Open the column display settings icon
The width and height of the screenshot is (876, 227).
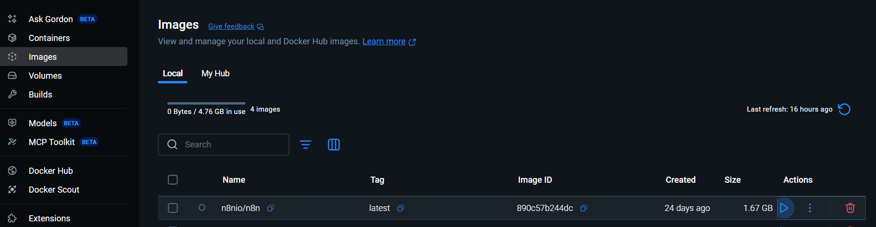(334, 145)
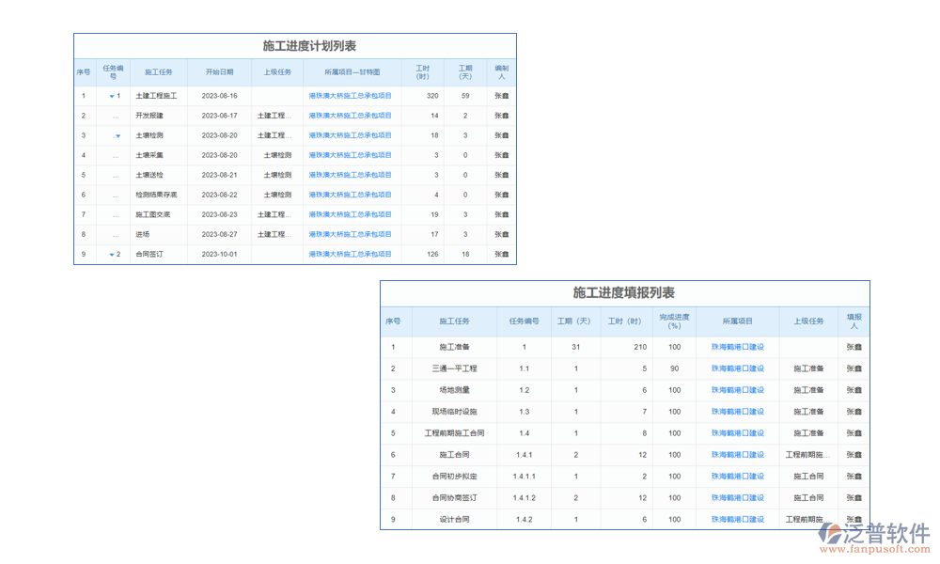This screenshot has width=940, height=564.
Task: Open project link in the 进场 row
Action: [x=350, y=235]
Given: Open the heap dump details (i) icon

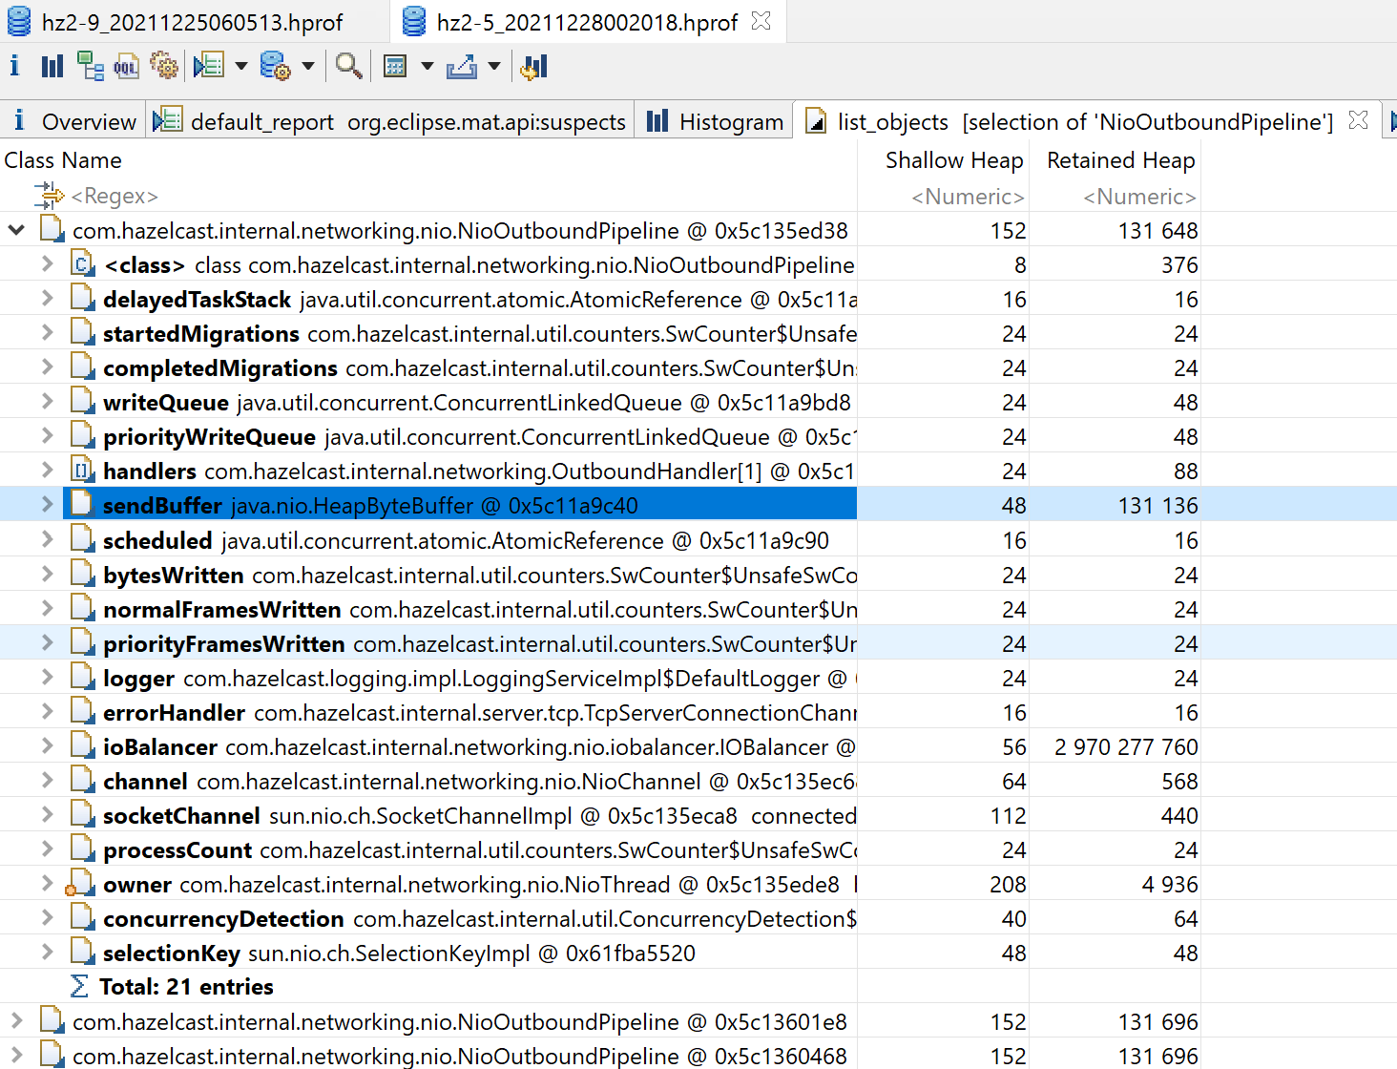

= = = =

In the material above, switch every "icon" to "button" and write all of the material out again, keeping everything else unchanged and omitting the pictures.

Open the column display settings button
The width and height of the screenshot is (876, 227).
(334, 145)
This screenshot has width=940, height=564.
Task: Open project link in the 进场 row
Action: [x=350, y=235]
Given: Open the heap dump details (i) button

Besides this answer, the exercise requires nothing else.